DEFECTIVE SIGNAL-TRANSDUCTION IN PLATELETS FROM CIRRHOTICS IS ASSOCIATED WITH INCREASED CYCLIC-NUCLEOTIDES

Background: Patients with advanced cirrhosis show defective platelet aggregation, which is dependent, at least in part, on intrinsic platelet abnormalities. The aim of this study was to evaluate the activating and inhibitory pathways of platelet signal transduction in cirrhotfc patients. Methods: Twelve cirrhotic patients and 12 control subjects participated in this study. Measurements were performed on washed platelets.
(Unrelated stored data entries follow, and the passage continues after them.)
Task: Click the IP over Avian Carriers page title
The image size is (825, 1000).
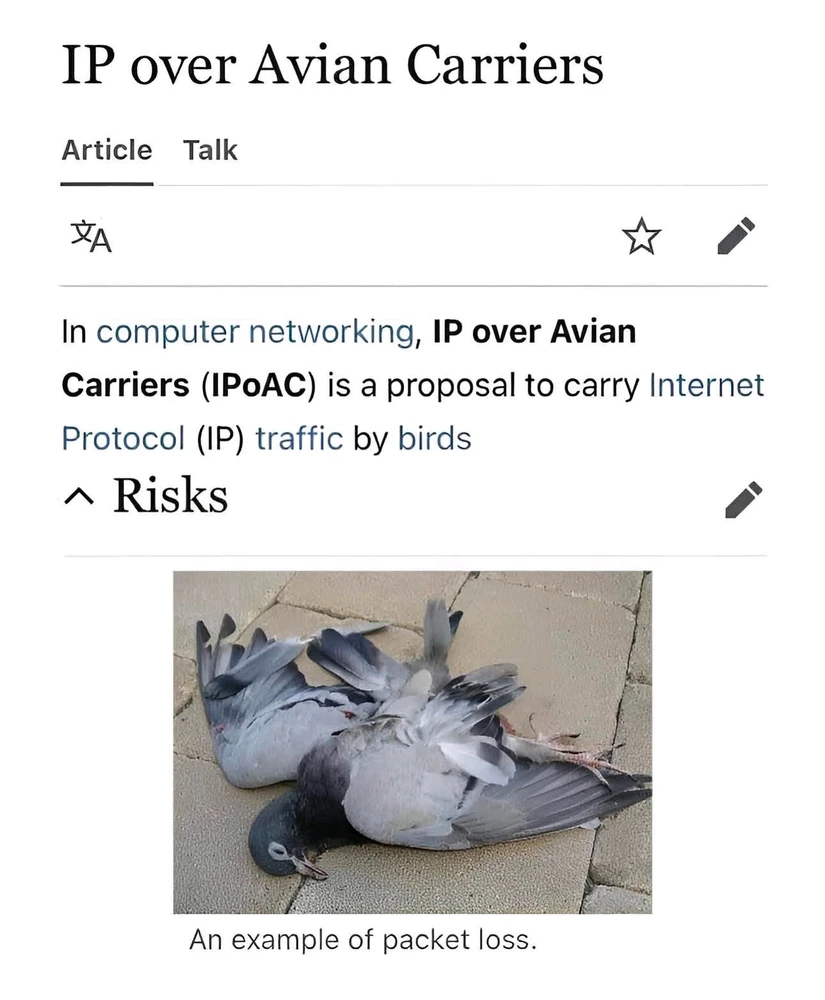Action: coord(332,65)
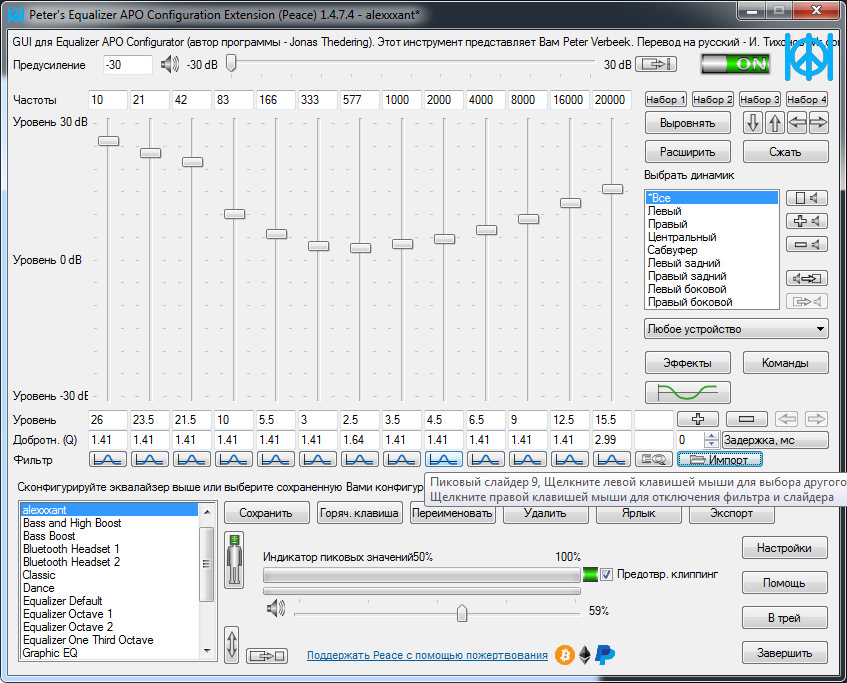Click the 1000 Hz frequency input field

(401, 100)
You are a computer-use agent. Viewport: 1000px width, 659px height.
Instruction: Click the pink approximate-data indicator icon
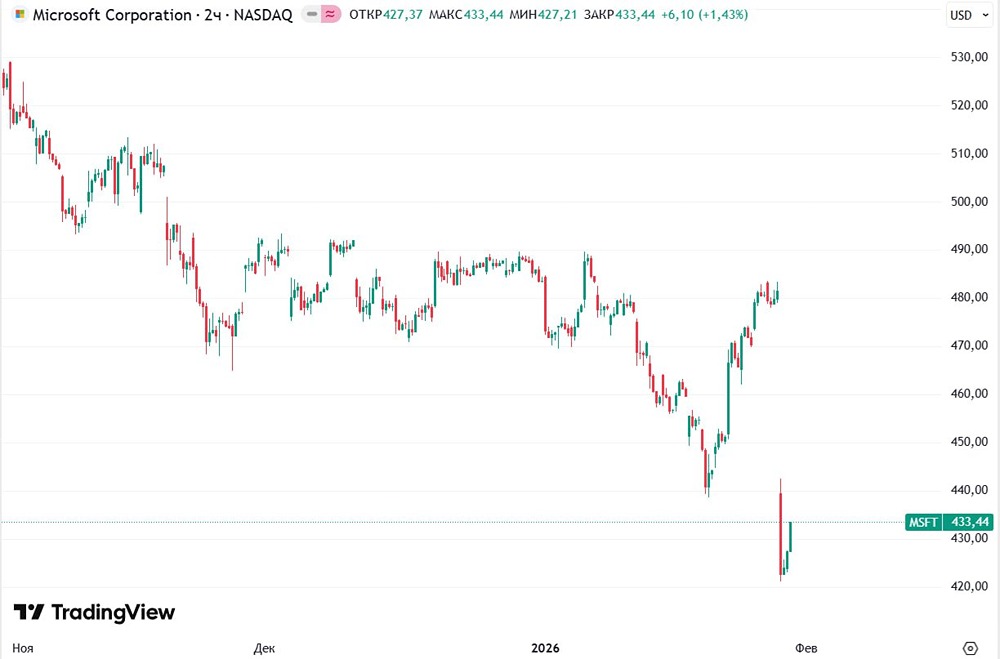coord(331,15)
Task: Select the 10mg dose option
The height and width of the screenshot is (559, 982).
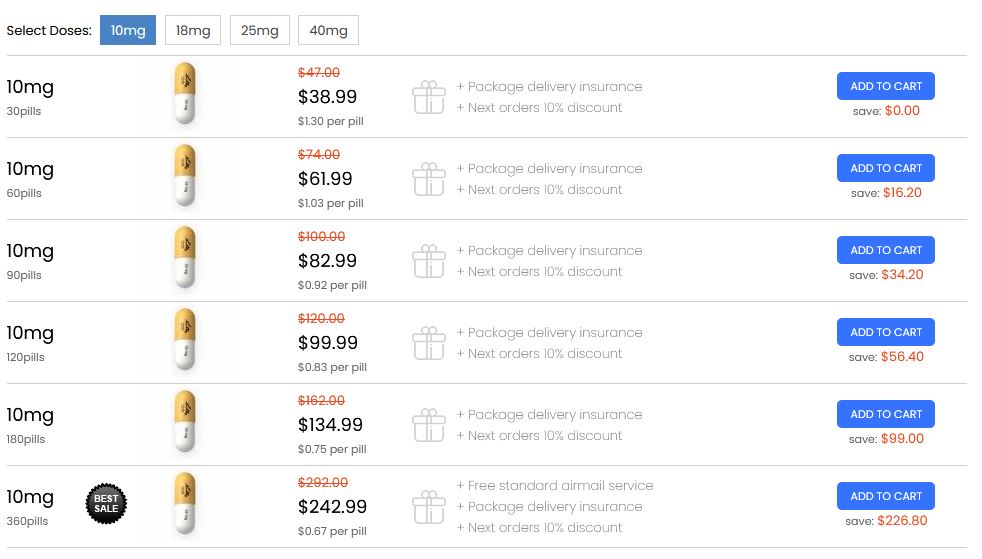Action: (x=128, y=30)
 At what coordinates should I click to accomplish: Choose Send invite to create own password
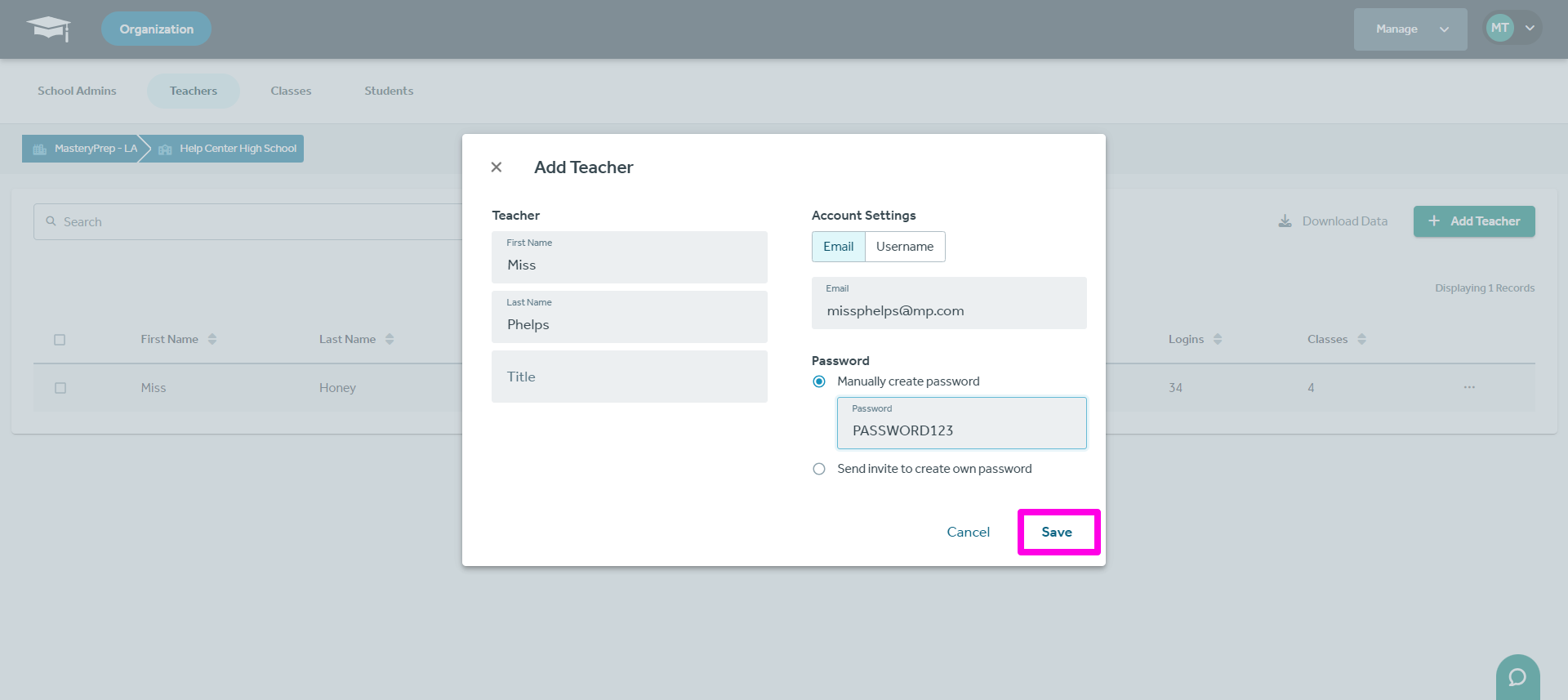tap(819, 469)
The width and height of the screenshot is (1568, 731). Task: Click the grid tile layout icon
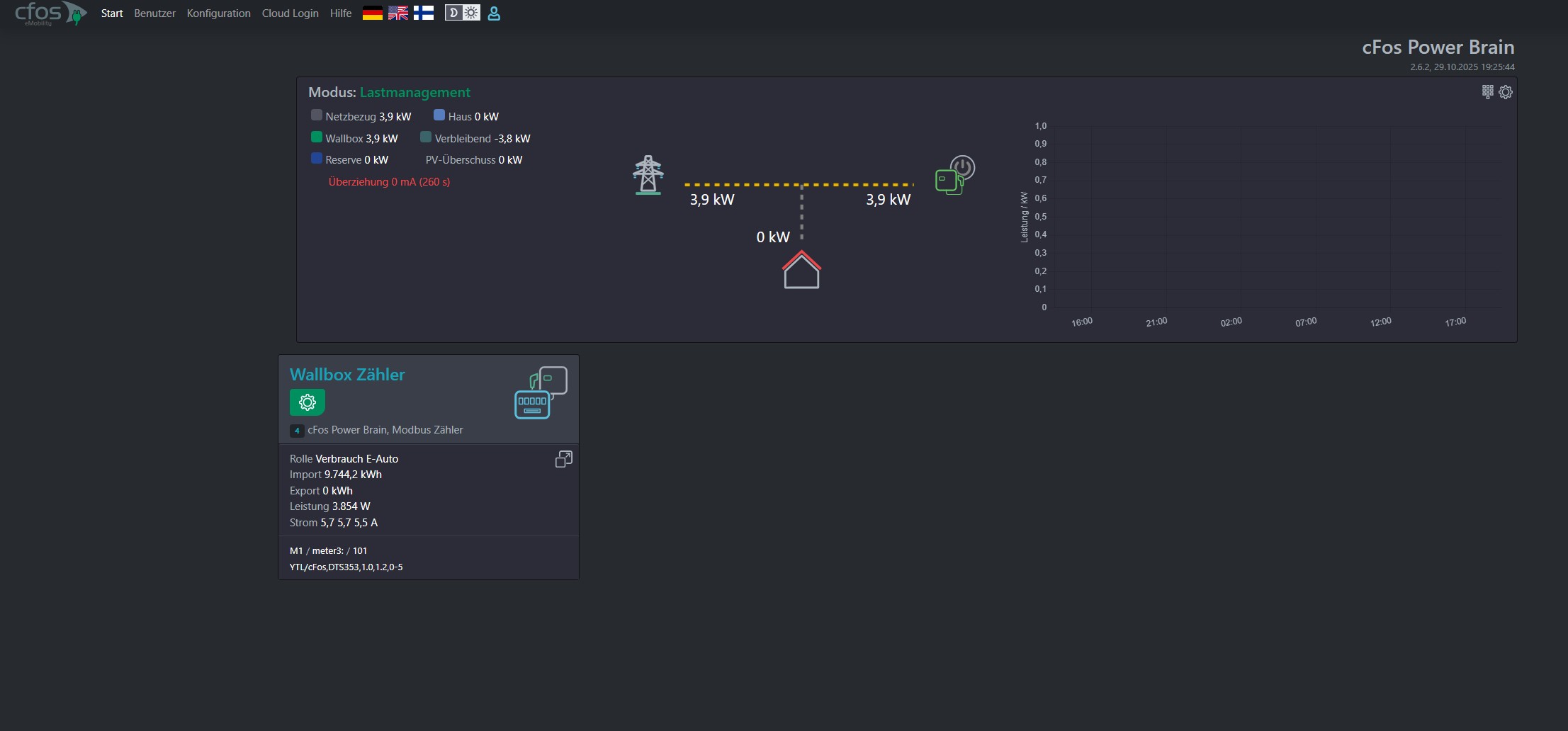(x=1487, y=92)
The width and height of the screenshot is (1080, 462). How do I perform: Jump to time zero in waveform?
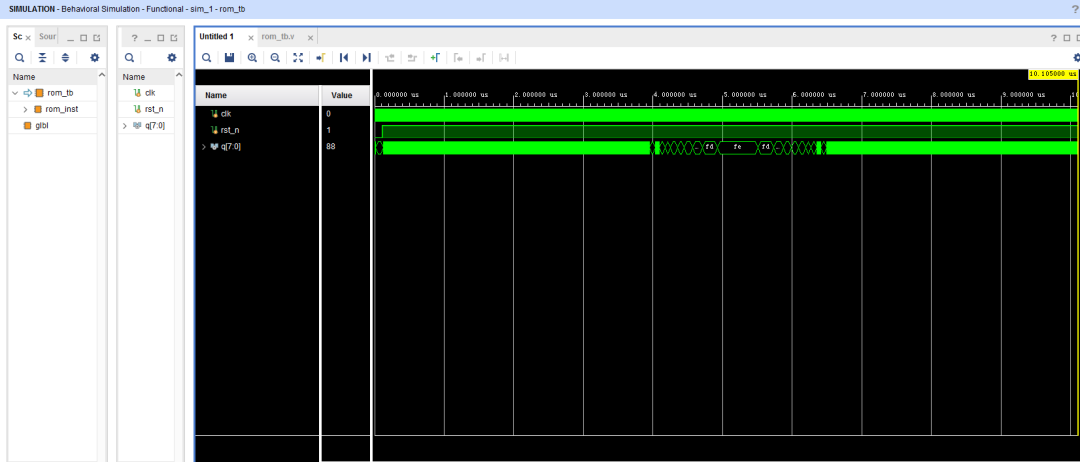344,58
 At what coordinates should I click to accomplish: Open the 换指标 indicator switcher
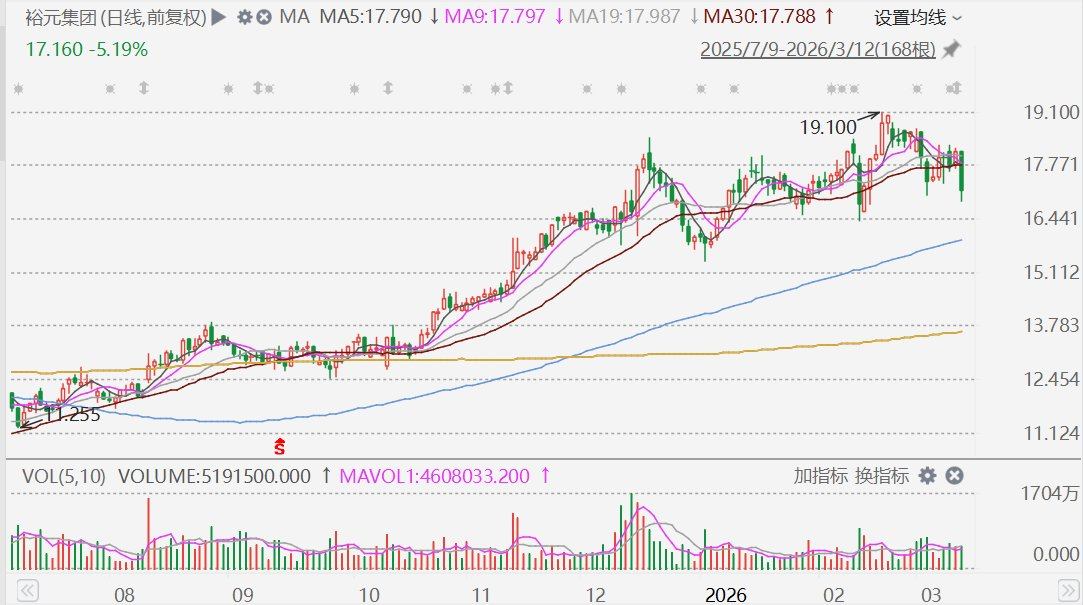pos(881,476)
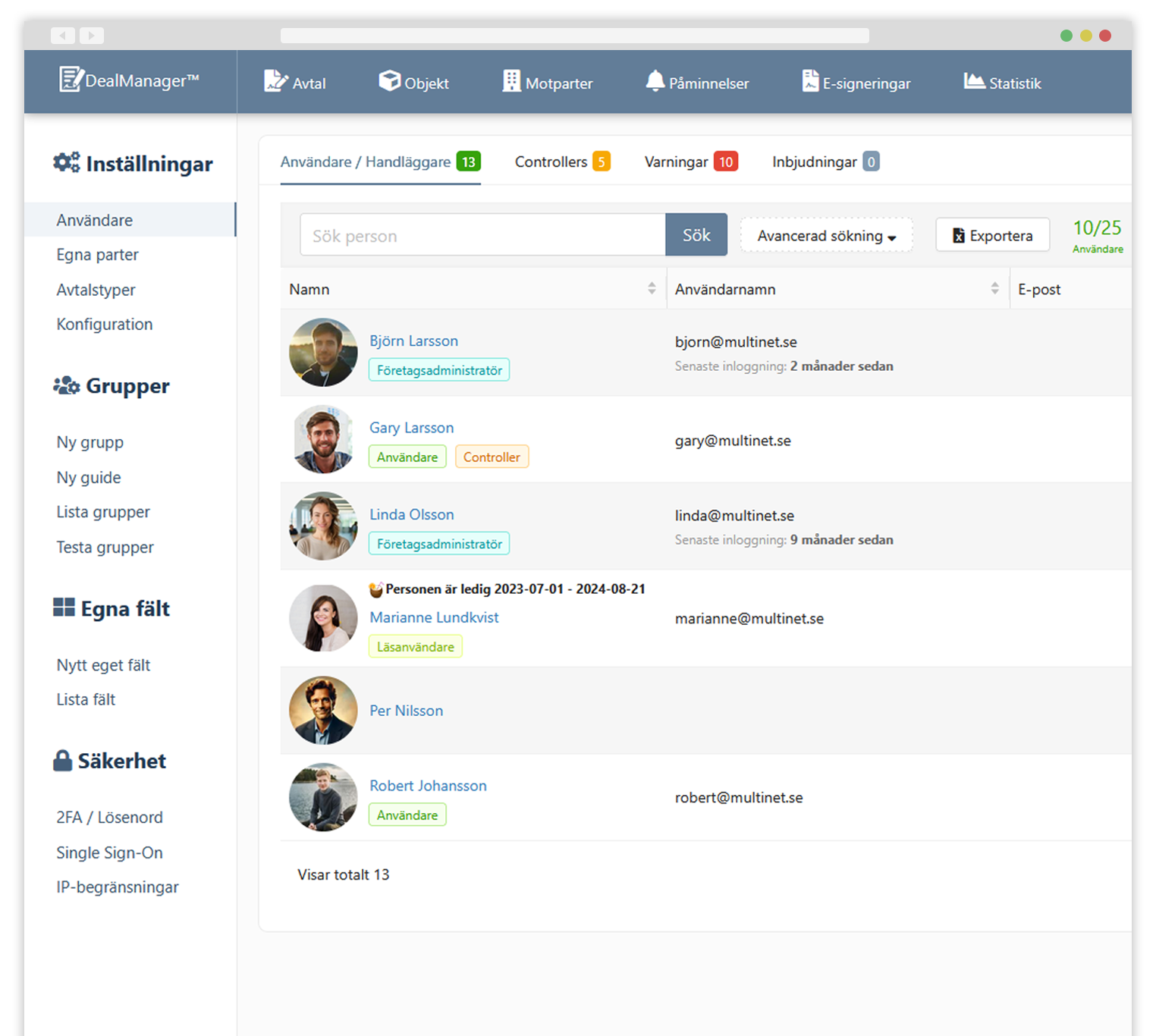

Results: Thrombin-stimulated inositol 1,4,5-trisphosphate production was reduced fivefold, and the increase in cytosolic calcium concentration was significantly lower in platelets from cirrhotic patients following stimulation with thrombin, platelet activating factor, or U-46619. In addition, the activity of the platelet Na+ H+ antiporter, evaluated after an acid load, was significantly lower in platelets from cirrhotic patients (0.90 ± 0.19 vs. 1.37 ± 0.16 Δ pH1/min, P = 0.07). Cirrhotic patients also showed a significantly increased basal intraplatelet content of both 5′-cyclic adenosine monophosphate (cAMP) (2724 ± 330 vs. 1561 ± 258 fmol/108 platelets, P < 0.05) and 5′-cyclic guanosine monophosphate (cGMP) (217 ± 18 vs. 159 ± 29 fmol/108 platelets, P < 0.05). Conclusions: Our results indicate that in platelets from cirrhotic patients, defective early signal transduction is associated with an increase in platelet cAMP and cGMP, thus revealing new mechanisms contributing to the defective platelet function in this disease. © 1993.